What to do
Give every line from the entries that contains "agent".

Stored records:
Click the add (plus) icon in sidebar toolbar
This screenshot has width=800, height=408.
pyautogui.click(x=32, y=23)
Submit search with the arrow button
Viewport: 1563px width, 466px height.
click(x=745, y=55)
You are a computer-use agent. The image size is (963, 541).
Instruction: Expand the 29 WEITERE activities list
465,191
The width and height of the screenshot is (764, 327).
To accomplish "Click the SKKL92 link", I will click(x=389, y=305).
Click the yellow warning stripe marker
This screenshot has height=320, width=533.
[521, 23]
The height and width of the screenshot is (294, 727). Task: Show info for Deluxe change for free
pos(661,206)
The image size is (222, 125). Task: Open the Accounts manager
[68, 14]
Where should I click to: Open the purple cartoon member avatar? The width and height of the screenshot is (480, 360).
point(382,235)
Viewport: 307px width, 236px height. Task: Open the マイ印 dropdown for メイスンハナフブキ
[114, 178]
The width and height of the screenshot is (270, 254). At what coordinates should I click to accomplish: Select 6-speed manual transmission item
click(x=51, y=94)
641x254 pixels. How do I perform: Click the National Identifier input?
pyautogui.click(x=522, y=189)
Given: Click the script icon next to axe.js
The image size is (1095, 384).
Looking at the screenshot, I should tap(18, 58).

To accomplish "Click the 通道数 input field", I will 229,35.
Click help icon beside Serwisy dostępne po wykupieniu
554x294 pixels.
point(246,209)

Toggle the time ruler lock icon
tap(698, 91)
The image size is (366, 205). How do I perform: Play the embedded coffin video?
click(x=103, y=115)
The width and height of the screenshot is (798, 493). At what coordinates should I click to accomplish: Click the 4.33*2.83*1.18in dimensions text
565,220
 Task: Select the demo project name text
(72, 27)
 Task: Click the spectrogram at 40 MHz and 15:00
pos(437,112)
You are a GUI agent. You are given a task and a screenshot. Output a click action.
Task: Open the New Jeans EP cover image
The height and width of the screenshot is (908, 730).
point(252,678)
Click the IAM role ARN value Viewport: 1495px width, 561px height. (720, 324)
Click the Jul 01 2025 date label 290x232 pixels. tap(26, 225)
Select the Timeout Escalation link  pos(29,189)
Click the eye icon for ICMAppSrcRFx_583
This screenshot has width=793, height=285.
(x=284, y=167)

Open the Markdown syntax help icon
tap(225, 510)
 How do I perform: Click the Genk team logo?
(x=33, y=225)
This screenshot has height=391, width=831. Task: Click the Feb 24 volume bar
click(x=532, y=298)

Result of the exercise
You are a computer-use agent. The image size is (963, 541).
You are a GUI agent. You are given a task and a screenshot. Output a click action.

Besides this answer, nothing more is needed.